Input data
------------------------------------

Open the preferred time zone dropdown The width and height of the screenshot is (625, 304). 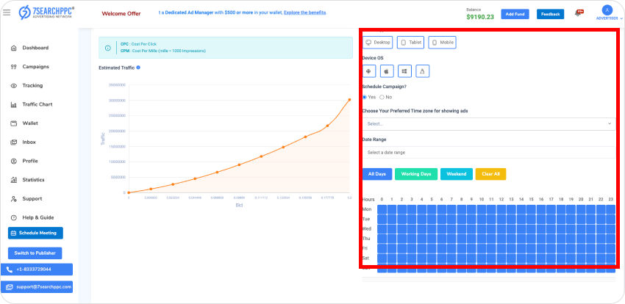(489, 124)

------------------------------------

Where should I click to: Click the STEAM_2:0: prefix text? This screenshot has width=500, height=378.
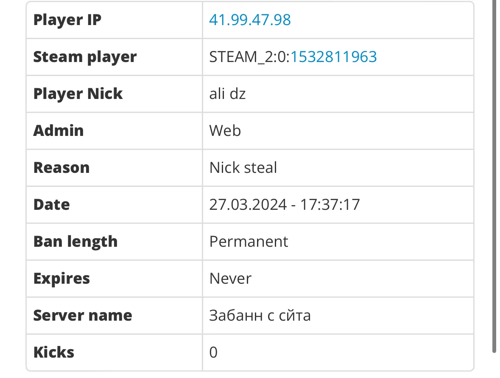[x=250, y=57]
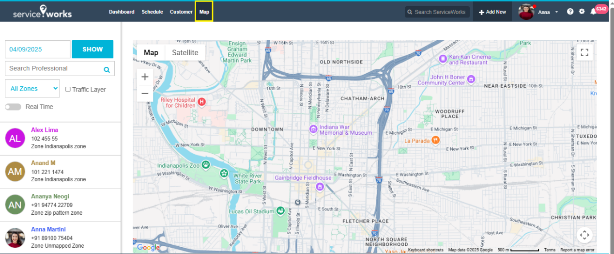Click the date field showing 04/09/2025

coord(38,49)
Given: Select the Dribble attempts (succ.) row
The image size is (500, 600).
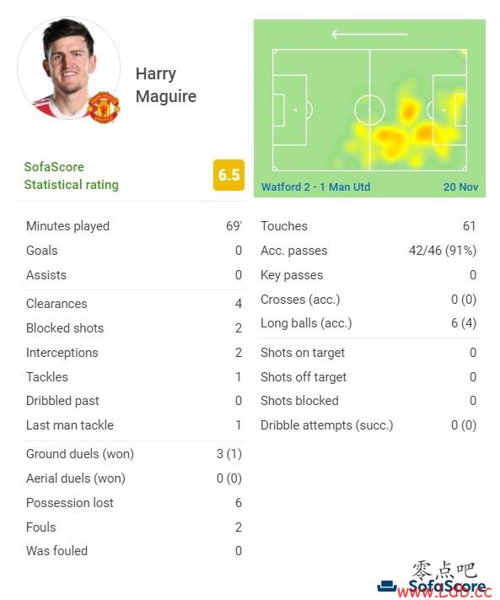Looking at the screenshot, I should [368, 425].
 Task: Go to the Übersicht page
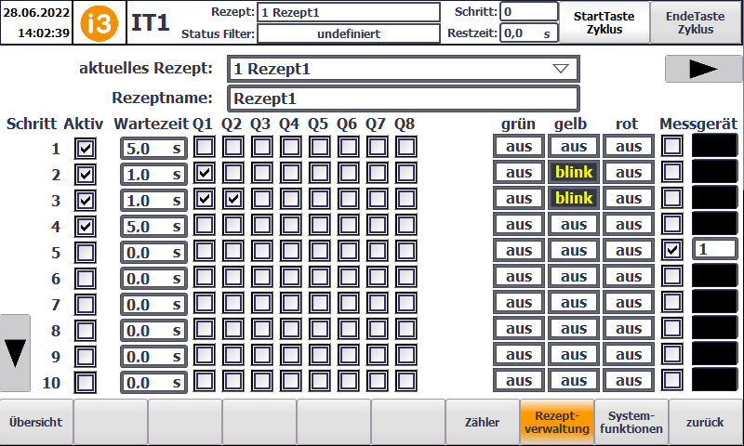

------------------------------------

Task prompt
Only one part of the listing is wanted: the lines from the one containing "Given: Select the" through the one containing "Task: Go to the Übersicht page", both included. Please transcribe it exactly, leaving out the pictures.

Problem solution
Given: Select the Dribble attempts (succ.) row
The image size is (500, 600).
Looking at the screenshot, I should [368, 425].
 Task: Go to the Übersicht page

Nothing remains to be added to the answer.